Ramazan ayının son günlerinde ve önceki akşam Gazi Mahallesi Halk Meclisi veya diğer bazı kendisine ‘solcu’ etiketi yakıştıranların iftar organize ederek ‘din’ den medet aramadılar mı?. Yada yeryüzü sofrası, ezilenlerin iftar sofrası adına... Aslında İslam dininin mazlumun, mahsumun ve ezilenlere ait bir inanç olarak sunulmaya çalışıldı. Bir süredir dinden kopuşun önü alınmaya çalışılıyor.. Zaten islamın ilk çıkışında da bu propaganda işlenerek halklar islama biat ettirilmeye çalışılmıştı. Kurulan islam ordularında şehit olmak için gençler ölüm kuyruğuna alınmışlardı. Yüzbinlerce insanın yaşamına mal olsa da sonunda islam en son din olarak ortadoğu’ya yerleştirlmişti.

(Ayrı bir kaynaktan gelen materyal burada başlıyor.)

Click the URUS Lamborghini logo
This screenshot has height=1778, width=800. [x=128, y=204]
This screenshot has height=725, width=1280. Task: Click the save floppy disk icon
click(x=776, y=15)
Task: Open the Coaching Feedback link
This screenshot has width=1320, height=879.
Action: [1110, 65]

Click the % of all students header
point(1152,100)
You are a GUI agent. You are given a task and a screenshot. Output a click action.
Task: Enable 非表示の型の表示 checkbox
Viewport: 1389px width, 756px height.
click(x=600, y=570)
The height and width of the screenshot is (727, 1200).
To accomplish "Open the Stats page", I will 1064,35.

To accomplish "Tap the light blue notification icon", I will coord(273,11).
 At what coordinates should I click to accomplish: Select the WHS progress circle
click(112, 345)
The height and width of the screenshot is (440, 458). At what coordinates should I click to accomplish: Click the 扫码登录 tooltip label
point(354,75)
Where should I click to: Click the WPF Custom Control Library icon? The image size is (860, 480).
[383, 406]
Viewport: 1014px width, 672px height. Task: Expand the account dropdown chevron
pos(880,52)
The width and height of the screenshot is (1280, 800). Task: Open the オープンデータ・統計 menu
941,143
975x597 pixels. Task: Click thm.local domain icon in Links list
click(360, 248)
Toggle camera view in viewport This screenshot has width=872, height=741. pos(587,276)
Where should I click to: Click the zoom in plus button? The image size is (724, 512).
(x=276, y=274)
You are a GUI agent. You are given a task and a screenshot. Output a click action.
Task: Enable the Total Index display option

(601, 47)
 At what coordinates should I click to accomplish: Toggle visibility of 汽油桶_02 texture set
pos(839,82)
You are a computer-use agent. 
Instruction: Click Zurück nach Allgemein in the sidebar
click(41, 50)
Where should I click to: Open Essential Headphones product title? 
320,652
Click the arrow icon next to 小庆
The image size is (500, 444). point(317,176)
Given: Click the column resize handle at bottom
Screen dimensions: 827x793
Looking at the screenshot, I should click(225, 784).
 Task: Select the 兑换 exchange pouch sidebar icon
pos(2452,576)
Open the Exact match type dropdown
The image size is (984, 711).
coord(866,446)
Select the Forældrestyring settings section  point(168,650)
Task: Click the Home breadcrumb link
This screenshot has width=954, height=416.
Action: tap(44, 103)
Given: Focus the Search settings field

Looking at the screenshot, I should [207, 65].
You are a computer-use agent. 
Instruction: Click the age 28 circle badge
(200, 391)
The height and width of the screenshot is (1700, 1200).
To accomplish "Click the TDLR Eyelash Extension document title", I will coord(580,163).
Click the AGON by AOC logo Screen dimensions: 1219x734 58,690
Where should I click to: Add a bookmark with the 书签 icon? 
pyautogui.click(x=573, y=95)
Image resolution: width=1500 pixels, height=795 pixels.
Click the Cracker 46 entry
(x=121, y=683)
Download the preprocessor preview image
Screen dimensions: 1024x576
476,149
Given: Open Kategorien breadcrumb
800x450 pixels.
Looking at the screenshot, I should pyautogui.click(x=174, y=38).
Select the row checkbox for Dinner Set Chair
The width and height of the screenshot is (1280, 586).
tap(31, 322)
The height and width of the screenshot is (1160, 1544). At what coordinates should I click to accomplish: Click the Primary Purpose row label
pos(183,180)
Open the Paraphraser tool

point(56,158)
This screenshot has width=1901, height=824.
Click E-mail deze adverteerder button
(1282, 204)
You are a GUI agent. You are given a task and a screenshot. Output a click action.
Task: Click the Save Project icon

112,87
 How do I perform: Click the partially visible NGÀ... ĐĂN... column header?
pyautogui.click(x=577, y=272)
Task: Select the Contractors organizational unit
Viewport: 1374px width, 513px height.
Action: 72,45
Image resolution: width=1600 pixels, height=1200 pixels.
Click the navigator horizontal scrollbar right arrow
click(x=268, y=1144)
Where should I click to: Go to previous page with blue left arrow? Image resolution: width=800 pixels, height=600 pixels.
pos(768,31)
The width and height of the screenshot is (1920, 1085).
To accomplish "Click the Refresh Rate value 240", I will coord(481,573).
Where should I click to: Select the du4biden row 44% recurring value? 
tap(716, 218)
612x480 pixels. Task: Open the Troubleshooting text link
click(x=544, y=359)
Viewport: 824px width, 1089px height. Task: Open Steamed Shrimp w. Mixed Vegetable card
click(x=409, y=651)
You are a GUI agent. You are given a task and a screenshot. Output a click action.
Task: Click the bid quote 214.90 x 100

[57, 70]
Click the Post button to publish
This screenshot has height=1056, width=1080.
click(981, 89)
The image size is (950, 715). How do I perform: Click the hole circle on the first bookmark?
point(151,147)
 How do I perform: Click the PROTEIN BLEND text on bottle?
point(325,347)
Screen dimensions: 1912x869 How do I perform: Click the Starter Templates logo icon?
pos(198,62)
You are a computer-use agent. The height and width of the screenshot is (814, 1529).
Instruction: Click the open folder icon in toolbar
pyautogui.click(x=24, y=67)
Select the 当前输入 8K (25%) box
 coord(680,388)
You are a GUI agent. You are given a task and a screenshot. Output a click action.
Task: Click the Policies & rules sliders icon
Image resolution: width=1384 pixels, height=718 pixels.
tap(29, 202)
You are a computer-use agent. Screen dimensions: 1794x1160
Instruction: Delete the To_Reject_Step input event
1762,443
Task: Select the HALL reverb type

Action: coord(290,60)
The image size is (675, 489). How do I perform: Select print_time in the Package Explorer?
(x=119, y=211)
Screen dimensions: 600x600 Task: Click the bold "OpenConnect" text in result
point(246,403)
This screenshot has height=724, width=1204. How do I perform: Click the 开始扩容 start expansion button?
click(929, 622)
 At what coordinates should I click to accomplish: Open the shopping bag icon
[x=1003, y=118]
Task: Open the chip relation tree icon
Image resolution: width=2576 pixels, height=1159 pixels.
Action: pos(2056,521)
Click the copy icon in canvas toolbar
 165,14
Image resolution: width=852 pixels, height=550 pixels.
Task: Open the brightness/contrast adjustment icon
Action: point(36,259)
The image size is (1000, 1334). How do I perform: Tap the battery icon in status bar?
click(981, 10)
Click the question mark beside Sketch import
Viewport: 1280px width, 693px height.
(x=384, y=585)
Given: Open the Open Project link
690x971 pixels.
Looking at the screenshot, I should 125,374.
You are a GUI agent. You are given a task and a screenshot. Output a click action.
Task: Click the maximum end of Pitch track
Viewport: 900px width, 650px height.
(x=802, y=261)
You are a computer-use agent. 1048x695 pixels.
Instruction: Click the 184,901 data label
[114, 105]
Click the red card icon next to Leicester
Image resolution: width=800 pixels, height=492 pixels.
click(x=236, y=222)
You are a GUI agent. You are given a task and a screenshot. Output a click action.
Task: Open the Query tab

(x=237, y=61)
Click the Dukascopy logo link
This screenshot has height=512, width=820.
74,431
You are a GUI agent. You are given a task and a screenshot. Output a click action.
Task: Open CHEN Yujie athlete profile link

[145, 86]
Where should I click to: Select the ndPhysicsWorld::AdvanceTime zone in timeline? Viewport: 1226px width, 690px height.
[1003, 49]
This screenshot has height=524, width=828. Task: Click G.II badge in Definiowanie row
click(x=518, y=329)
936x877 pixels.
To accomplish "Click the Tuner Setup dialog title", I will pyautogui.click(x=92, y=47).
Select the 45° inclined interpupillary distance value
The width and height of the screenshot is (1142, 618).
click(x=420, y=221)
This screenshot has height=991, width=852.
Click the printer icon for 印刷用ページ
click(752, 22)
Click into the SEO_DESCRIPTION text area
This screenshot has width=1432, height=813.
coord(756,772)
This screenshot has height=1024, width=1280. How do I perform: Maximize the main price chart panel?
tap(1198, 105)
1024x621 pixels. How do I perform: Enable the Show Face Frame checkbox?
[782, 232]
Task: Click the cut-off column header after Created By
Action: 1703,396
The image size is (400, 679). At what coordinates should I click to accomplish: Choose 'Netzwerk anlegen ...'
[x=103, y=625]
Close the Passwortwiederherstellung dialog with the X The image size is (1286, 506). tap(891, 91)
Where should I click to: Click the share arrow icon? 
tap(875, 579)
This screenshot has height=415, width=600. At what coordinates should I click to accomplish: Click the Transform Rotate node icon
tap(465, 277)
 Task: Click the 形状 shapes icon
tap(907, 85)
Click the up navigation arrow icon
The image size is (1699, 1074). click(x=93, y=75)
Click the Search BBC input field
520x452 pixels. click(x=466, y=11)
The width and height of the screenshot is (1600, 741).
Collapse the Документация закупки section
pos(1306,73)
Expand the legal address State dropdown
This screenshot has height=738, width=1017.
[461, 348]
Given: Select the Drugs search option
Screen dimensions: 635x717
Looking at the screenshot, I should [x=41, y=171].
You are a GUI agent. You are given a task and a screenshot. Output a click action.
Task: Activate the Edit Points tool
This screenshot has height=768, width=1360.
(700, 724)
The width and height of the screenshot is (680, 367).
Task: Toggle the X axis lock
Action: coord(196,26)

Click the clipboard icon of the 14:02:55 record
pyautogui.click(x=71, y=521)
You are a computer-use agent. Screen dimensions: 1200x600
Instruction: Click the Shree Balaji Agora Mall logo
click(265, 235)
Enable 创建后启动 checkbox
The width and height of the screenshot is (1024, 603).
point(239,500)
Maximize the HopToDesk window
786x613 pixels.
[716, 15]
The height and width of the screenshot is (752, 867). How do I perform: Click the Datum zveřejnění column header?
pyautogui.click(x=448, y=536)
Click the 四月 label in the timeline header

Bazı sol parti ve gruplar halen yazı ve sloganlarında ‘şehitlik’ mertebesinin kutsallığına gençliği inandırarak çevre toplamaya çalışırlar. Hatta ne kadar çok ‘şehit’ leri çoksa o kadar da ‘kahramanlıkları’ olduğunu ajite ederek yeni gençliği çeperinde tutmaya çalışırlar. Akıl dışı ve bilimdışı bir programla ‘kahraman Şehitliklerin kutsallığı’nı dokundurmaz yaparlar. Bunu da marksizm olarak kitlelere sunarlar. Bu anti marksizm teorisi ortadoğu ve dinsel Tabu’ya biat’ın yoğun olduğu ülkelerde daha sık görmek mümkündür.

Yani Tabu'nun Tabut'unu omuzluyorlar...Birileri 'Şehitler ölmez Vatan bölünmez'...derken diğerleri de ''Devrim Şehitleri Ölümsüzdür'' ..veyahut da '' Kürdistan Şehitleri Ölümsüzdür'' diyerek aslında ortak Tabu'da buluşuyorlar...Her iki kesimde öbür dünya için çalışıyorlar yani ''CENNET'' için Tabu'nun tabutuna sarılıyorlar... ondört asırdır coğrafyamızı talan ederek kan gölüne çeviren Tabu şimdi can çekişiyor, can çekiştiriyor hem de yok oluştan önce... Oysa nafiledir hayalleriniz çünkü Feodal, Köylülük, Derebeyilik, totalitercilik, despotçuluk ve Teba toplumları, toplumsal yaşam biçimleri tükeniştedir! Tarihin akışı ve doğanın direnişi karşısında Eski yok olacak, Yeni yerleşecek her santim metrekaresinin yeryüzünün!...Eski toplumsal yaşam biçimi yerini bir yenisine terk etmek zorundadır.. Bilim ve Teknoloji HURAFET’inizi ezip geçecektir! .. Evet aslında çok güçlü görünen TABU çok acınacak durumda ve can çekişiyor! Zaman zaman farklı isimler, organizasyonlarla sahneye çıkan cinayet çeteleri TABU’yu ‘’en iyi biz koruruz’’ mesajı verir...Anti kapitalist müslümanlar veyahut da devrimci müslümanlar adıyla ortaya çıkanlar kötü insanlar değiller. Güzel buluşmalar ve aktivitelerde bulunuyorlar. Kan akıtan islamcı gruplarla eş değerde görmek mümkün değildir. Ancak ne var ki bunlarda feodal dönemlerin islami inancını kapitalist dünya da korumaya çalıştıklarını söyleyebiliriz.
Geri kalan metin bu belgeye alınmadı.